**WHAT YOU HAVE TO DO**
Locate each line of the records below that contains the word "coordinates" and copy those lines.

** start of ROWS **

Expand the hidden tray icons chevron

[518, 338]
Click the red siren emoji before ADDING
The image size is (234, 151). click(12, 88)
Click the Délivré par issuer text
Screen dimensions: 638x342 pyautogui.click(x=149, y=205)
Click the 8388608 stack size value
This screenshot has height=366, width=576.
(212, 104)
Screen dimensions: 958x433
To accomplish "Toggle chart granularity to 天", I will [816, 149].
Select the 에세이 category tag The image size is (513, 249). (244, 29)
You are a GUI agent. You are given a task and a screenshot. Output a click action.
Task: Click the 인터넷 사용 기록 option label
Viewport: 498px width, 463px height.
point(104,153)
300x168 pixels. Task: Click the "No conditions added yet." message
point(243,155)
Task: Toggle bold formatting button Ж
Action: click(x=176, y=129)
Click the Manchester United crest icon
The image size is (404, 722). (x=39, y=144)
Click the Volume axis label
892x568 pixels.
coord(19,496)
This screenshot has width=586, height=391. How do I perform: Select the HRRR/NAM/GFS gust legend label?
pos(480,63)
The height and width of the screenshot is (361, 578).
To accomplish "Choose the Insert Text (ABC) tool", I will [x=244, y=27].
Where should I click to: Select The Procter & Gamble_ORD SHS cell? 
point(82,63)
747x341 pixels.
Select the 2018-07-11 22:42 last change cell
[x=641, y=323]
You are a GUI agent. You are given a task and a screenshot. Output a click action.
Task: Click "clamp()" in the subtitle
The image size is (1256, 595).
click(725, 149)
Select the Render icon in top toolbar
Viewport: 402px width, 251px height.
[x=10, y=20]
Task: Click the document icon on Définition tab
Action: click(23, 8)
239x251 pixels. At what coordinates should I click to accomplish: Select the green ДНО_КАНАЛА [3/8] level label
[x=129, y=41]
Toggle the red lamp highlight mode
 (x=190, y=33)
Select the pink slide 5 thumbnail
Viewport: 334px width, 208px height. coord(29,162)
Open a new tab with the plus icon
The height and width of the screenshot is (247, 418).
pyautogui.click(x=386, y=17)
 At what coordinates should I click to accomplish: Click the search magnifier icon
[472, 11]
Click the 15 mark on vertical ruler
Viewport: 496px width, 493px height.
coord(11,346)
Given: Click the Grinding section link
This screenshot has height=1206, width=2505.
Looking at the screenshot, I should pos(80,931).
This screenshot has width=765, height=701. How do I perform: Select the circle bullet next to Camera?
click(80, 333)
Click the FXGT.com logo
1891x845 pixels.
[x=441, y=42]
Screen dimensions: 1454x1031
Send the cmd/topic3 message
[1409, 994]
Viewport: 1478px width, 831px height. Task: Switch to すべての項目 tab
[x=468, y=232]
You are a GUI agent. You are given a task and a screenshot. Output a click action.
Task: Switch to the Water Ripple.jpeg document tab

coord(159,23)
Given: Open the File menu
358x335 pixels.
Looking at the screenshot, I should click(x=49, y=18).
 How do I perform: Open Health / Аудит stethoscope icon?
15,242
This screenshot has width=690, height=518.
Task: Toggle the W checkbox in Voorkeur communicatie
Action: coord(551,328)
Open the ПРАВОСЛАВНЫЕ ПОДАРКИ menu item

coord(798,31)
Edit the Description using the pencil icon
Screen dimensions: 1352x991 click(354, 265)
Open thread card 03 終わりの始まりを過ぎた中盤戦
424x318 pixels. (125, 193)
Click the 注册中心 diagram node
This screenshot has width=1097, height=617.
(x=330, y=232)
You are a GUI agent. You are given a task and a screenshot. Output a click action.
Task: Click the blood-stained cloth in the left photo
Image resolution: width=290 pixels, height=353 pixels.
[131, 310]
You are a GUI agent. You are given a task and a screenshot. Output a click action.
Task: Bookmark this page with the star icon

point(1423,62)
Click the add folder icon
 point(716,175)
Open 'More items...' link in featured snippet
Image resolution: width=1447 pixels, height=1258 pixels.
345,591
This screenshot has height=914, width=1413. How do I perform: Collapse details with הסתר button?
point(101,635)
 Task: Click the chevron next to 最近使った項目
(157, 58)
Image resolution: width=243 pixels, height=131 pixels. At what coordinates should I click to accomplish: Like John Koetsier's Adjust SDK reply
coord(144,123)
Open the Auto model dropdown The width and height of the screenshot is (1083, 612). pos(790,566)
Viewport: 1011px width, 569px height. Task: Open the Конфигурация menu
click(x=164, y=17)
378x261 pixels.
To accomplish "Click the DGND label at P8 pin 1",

** end of ROWS **

**PROBLEM SOLUTION**
239x251 pixels. At what coordinates should I click to accomplish: Select the green ДНО_КАНАЛА [3/8] level label
 At what coordinates should I click to accomplish: Click the search magnifier icon
Image resolution: width=243 pixels, height=131 pixels. At what coordinates should I click to accomplish: Like John Koetsier's Adjust SDK reply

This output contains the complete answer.